Types of Commodity Mutual Funds
Commodity Mutual Funds can be categorised into the following categories:
1. Natural Resource Funds: These are those funds that are used to invest in companies and organisations that have access to the exploration of natural resources. The most popular among investors are gold, silver, oil, etc. Recently, investors have preferred renewable energy sources like wind energy due to recent technological advancements. Also, they often do not hold actual commodities or commodity futures, but they provide exposure to other commodity markets.
2. Basic/True Commodity Funds: These are those funds that predominantly invest in real physical assets. For example, metals are a naturally occurring resource. These funds are also referred to as basic since their pooled corpus directly purchases the commodities.
3. Future Funds: Commodity futures are a very popular option among investors, where the physical delivery of the commodity is possible only at a predetermined date. However, these are typically riskier on account of fluctuations in rates; there is a possibility of losing money if prices fall. Investors prefer this fund, as they are only interested in benefiting from price fluctuations rather than receiving actual physical delivery of commodities.
4. Index Funds: This is a fund that is marked against a standard market index, with the fund aiming to match or keep pace with the ongoing market trends.
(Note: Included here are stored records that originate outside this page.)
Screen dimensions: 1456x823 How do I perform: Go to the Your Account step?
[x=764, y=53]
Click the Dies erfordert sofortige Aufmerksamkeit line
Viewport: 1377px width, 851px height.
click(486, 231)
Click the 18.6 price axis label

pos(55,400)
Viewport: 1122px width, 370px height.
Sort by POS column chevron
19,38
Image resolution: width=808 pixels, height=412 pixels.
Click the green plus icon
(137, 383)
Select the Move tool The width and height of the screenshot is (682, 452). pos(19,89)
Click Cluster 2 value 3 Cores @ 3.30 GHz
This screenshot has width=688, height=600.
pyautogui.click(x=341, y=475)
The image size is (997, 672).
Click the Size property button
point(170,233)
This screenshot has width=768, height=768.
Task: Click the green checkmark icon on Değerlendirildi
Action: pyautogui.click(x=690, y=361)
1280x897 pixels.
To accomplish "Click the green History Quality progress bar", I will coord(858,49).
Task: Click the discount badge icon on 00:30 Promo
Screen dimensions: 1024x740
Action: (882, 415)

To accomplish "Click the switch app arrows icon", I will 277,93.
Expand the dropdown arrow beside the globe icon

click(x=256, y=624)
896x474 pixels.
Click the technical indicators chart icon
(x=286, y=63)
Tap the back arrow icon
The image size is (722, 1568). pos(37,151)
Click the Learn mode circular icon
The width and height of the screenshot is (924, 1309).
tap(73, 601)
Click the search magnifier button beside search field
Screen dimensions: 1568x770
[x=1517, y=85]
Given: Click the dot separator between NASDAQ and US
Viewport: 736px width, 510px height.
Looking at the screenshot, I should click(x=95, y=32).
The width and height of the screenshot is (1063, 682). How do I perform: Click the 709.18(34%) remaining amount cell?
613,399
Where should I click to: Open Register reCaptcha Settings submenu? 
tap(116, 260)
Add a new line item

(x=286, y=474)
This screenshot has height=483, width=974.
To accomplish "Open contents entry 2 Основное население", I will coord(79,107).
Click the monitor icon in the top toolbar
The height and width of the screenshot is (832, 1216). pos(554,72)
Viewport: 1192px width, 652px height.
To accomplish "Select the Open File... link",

Commodity index funds are passive mutual funds in which assets are utilised to directly purchase commodities at market pricing based on benchmarks.
5. Combination Funds: A combination fund is a mix of the basic commodity fund and commodity futures. This type of fund combines commodity futures with the fundamental commodity fund. As part of their overall investment strategy, these funds invest in both basic commodities and commodity derivatives. Here, the volatility is controlled by traditional commodity investments; however, the risk is considerable with commodity futures.